NOMURA'S NAUGHTY BOY

Nomura's gamble could well turn out to be a dud. Although it spent only $2 (€1.40, £1.35) on the liquidated London-based European operations of Lehman, and $285m on the Asian ones, the purchase – described by Mr Shibata as a once-in-a-generation opportunity to transform his overly domestic “shop” – did not come cheap. In order to retain Lehman staff, many of whom in normal circumstances would never have deigned to work for a domestically focused Japanese bank, Nomura has guaranteed the wages and bonuses of 5,000 bankers for two years at 2007's silly-money levels.

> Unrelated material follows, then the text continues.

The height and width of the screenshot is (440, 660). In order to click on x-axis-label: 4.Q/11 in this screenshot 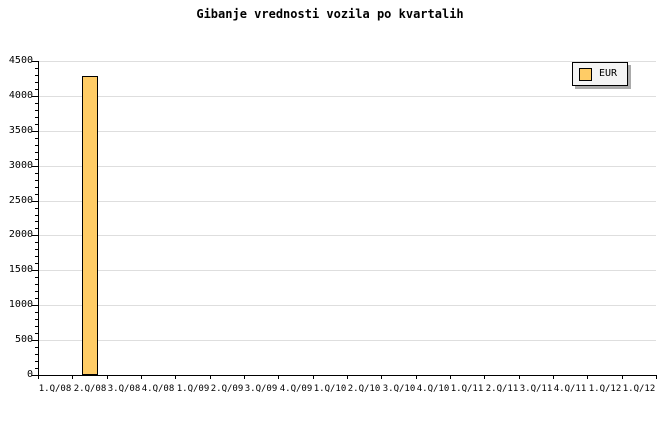, I will do `click(570, 389)`.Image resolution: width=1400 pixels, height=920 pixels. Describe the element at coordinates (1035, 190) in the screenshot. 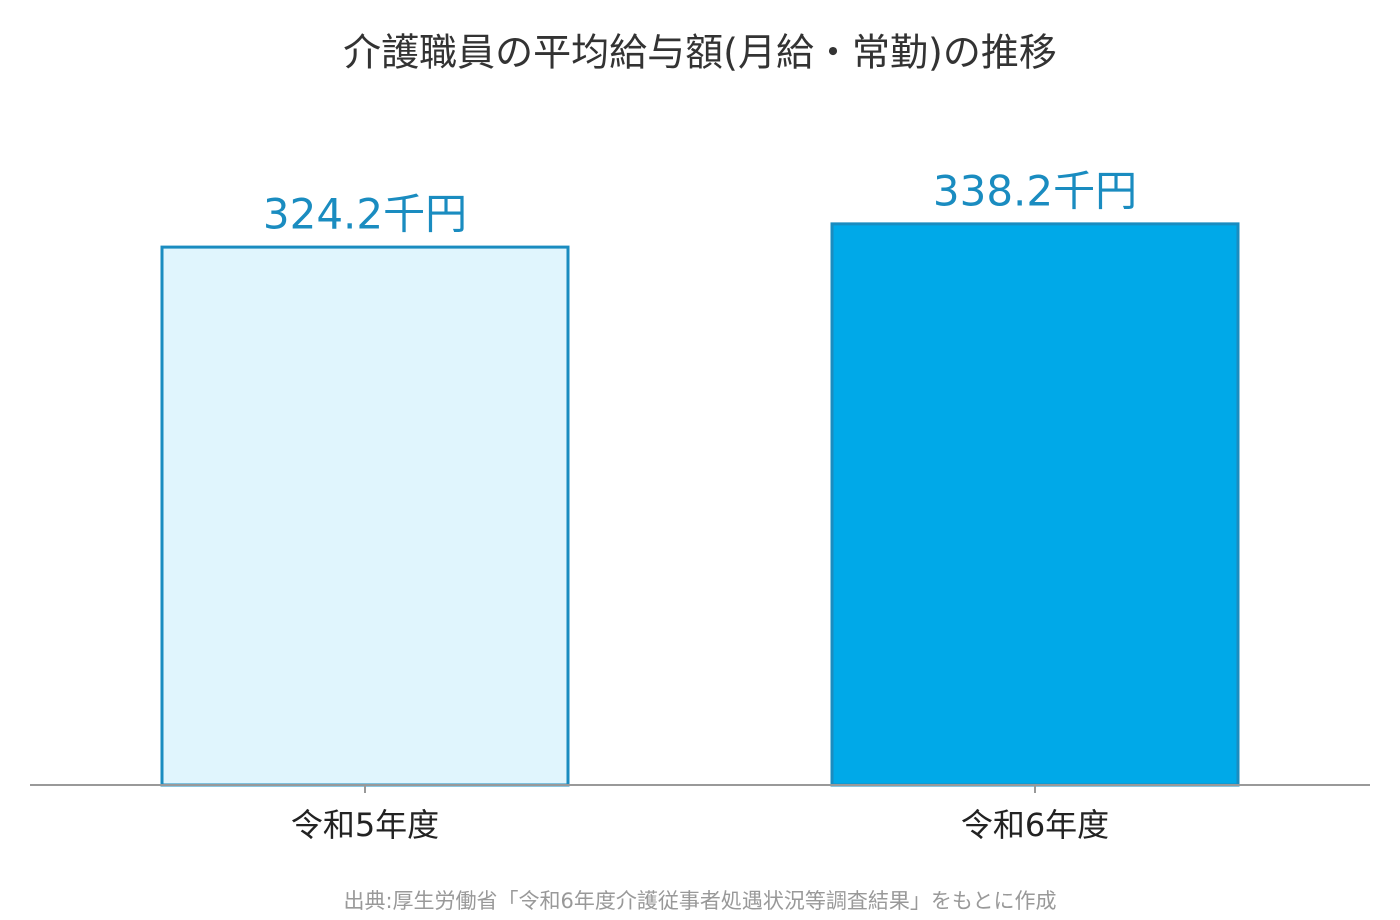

Mr Shibata's expensive leap of faith looks plain stupid to some. It could add $2bn to the Japanese bank's costs when it is already losing money and when rivals are frantically firing people. Nor is it clear whether investment banking margins will ever recover, particularly if the industry reverts, as Mr Shibata suspects, to an old-fashioned merchant banking model in which houses – he calls them “shops” – eschew excessive proprietary trading. If banks gamble less of their own money and return to performing sensible services for more cautious clients, their profits could become distinctly old-fashioned too.

Nor is there any guarantee that, if the good times do return, former Lehman bankers will stick around when their golden handcuffs are unlocked. Why would they, say rivals, want to work for a Japanese bank with a corporate culture alien to Wall Street and with a pitiful network in the all-important US? Furthermore, they ask, what will the merger do to the morale of Nomura's Japanese rank-and-file employees who run the all-powerful domestic brokerage? Must they watch enviously while their flashy new colleagues – from a failed US bank, no less – abscond with several times their own remuneration packages?